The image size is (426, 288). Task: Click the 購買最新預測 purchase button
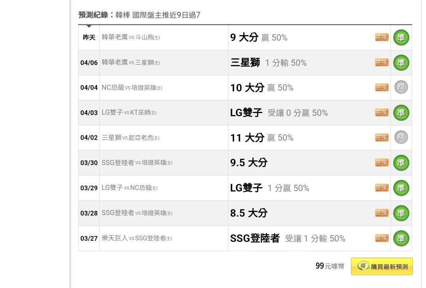382,267
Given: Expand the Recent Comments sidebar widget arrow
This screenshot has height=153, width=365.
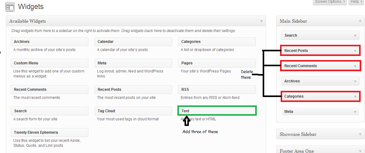Looking at the screenshot, I should (355, 66).
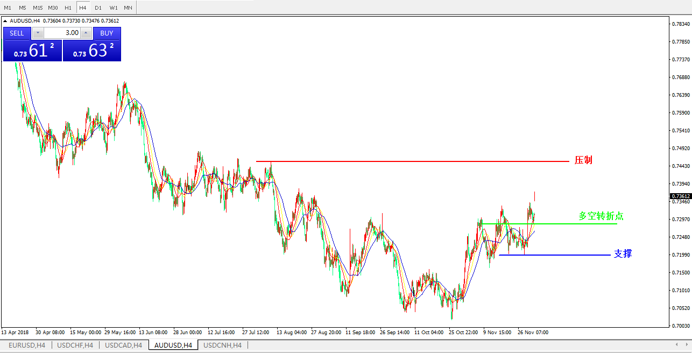
Task: Collapse one-click trading panel triangle
Action: 5,21
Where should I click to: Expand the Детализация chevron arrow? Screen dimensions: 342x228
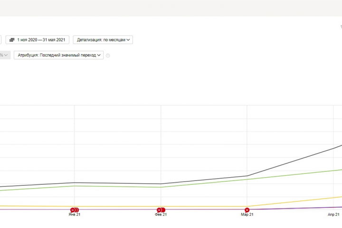click(x=128, y=40)
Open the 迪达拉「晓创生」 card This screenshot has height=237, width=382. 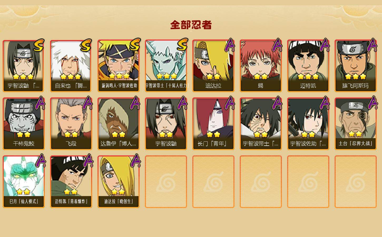(119, 182)
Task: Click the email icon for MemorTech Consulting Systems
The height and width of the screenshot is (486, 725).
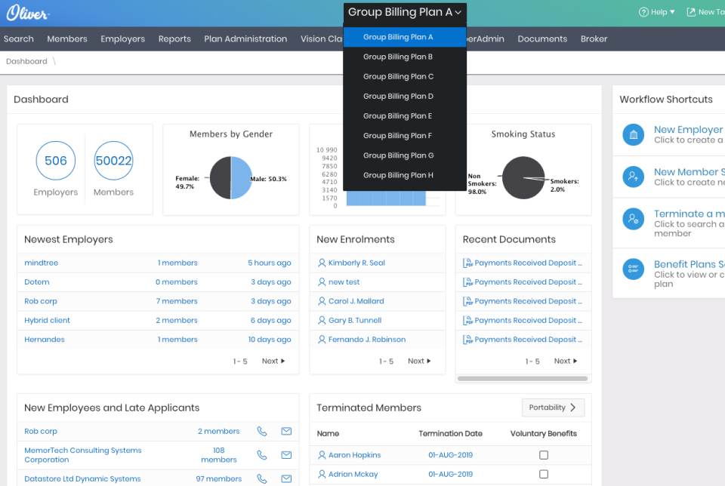Action: tap(285, 454)

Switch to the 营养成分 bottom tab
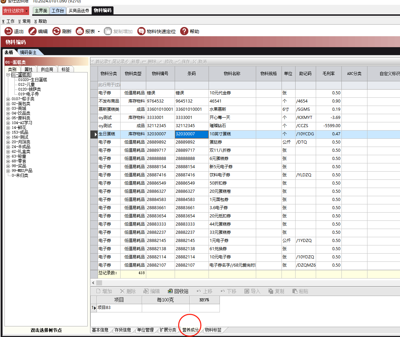190,330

__DIRECTIONS__
Exactly as written, repeat the lines of the material above from the first through the line holding "Given: Expand the", with both ends in the copy and no pictures.

__TASK OUTPUT__
The image size is (426, 288). Task: Click the 購買最新預測 purchase button
382,267
Given: Expand the Recent Comments sidebar widget arrow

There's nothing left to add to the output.